I’m not really interested in compromising with the players where I have to give up what I want and they have to give up what they want. Instead, we all approach the game with a “let’s find out what will happen together” attitude. I don’t know if that distinction makes any sense. And I’m definitely not intending to be a jerk and grabbing on to a single word you used– if that’s what I’m coming across as please chalk it up to the limitations of internet text as a communication medium.

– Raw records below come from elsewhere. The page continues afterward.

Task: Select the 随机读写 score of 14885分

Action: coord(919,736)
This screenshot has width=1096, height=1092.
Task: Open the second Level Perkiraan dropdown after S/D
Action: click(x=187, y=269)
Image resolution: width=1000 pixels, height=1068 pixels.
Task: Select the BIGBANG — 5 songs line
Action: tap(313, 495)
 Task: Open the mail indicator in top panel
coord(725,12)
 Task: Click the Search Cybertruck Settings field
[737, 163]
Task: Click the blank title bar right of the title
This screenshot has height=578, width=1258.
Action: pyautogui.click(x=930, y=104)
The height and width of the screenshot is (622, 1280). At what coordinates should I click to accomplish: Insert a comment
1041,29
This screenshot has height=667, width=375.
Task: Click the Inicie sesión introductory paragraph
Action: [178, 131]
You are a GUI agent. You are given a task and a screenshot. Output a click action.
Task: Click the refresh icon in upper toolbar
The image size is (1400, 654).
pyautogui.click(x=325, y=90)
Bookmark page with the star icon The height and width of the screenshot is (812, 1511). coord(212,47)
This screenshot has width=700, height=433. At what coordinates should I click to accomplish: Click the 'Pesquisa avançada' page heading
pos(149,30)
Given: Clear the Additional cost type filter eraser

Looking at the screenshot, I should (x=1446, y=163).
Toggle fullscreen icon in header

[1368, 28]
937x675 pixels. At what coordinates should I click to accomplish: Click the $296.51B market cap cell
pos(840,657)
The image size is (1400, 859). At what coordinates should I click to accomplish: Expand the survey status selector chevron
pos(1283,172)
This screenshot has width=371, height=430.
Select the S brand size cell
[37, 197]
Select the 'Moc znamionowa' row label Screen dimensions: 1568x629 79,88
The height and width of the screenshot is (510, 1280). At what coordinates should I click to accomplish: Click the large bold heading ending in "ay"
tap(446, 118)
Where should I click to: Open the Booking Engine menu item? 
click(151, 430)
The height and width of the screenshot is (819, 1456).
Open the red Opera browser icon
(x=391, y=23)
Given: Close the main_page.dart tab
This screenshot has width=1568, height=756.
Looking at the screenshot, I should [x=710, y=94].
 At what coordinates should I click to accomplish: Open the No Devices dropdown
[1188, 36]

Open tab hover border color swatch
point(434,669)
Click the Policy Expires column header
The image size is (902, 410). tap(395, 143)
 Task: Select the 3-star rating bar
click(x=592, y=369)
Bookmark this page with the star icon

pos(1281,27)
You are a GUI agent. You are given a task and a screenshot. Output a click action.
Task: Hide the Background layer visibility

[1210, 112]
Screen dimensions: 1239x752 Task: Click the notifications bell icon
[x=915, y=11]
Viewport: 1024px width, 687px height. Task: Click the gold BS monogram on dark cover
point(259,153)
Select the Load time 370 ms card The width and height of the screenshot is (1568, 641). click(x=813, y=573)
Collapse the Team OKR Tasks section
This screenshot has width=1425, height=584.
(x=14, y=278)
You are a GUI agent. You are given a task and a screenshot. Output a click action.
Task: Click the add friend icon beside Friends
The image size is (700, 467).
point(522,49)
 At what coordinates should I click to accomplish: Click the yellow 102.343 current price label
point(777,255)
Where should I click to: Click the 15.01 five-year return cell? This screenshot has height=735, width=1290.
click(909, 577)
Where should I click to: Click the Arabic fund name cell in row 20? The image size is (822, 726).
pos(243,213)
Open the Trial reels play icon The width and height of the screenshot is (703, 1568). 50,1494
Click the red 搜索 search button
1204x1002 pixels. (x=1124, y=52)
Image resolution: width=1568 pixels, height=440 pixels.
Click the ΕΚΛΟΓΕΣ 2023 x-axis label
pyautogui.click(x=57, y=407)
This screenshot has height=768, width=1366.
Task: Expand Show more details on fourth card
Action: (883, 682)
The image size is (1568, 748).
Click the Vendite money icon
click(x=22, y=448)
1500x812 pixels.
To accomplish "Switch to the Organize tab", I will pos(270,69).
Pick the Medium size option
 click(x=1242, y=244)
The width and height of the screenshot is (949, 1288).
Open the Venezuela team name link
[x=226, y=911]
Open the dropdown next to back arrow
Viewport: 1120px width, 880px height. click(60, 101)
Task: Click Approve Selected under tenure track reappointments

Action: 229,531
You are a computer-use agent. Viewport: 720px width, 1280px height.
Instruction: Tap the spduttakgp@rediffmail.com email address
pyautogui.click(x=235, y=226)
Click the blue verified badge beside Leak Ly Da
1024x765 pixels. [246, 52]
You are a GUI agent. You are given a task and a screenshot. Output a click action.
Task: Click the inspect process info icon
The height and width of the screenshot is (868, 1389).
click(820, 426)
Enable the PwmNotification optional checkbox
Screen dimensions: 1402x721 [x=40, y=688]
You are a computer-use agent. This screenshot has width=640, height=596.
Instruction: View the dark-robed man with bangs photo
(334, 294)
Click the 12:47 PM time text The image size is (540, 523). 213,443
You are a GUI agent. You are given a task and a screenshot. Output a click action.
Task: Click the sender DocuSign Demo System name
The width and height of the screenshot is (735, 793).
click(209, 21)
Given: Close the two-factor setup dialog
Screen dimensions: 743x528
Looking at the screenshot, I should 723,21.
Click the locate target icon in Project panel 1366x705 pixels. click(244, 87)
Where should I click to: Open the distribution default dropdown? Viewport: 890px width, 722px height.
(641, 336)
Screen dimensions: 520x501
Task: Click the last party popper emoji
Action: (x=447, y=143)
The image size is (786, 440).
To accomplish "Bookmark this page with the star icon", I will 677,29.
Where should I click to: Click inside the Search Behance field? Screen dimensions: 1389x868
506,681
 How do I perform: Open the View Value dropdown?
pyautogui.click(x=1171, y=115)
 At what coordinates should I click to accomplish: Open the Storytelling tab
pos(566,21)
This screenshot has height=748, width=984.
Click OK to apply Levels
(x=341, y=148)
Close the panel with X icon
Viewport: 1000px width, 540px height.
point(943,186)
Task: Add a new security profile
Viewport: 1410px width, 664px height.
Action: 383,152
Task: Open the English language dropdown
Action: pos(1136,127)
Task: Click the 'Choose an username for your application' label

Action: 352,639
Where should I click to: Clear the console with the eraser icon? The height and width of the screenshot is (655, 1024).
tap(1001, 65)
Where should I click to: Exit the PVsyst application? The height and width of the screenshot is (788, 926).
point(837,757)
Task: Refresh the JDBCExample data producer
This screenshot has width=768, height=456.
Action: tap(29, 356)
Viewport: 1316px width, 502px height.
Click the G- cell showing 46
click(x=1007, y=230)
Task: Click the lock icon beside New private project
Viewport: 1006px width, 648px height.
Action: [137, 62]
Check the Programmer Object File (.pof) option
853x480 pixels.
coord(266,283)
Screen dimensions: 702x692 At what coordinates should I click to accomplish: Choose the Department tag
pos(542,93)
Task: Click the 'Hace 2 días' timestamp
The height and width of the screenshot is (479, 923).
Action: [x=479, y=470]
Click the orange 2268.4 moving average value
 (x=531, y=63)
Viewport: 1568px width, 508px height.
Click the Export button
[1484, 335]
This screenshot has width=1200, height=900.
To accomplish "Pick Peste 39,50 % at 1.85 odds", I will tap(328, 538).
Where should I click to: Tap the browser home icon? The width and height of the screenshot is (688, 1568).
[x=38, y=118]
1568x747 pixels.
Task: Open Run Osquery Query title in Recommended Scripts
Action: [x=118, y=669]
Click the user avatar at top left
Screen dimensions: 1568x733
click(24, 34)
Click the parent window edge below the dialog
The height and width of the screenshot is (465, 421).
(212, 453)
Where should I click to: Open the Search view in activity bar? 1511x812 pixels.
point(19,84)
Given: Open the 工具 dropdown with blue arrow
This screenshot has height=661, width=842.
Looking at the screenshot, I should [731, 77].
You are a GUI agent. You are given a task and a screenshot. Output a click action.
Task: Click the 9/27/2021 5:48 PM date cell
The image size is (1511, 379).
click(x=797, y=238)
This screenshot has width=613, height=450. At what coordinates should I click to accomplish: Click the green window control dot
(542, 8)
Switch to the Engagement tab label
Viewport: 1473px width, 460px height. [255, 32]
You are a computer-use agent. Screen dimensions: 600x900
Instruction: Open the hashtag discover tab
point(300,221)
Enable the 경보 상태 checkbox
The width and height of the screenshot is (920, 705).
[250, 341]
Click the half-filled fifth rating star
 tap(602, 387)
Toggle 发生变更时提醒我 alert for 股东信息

8 Neuroglyph March 17, 2011 at 10:28 am

I also take a more collaborative effort to my D&D games. I start off with a premise for my endgame superplot, and figure out a few steps on how I might get there. And then utilize the character’s background information and stories to back-fill the plot, wherever possible. I encourage my players to come up with as much detail in their backgrounds as possible, because they have come to know that I will pull it into my “over-plot” in some fashion. That way the players feel their characters are bound into the storyline – that’s their input – and I still have the autonomy to take the plot to its penultimate conclusion -and that’s my input. Everything else in between is sandbox-y, with characters sometimes asking to go on quests or adventures that interest them, me occasionally dropping adventures in their path that advance my plot and/or sometimes making spotlight adventures that focus on one (or rarely two) character(s) and making him or her the star of the show.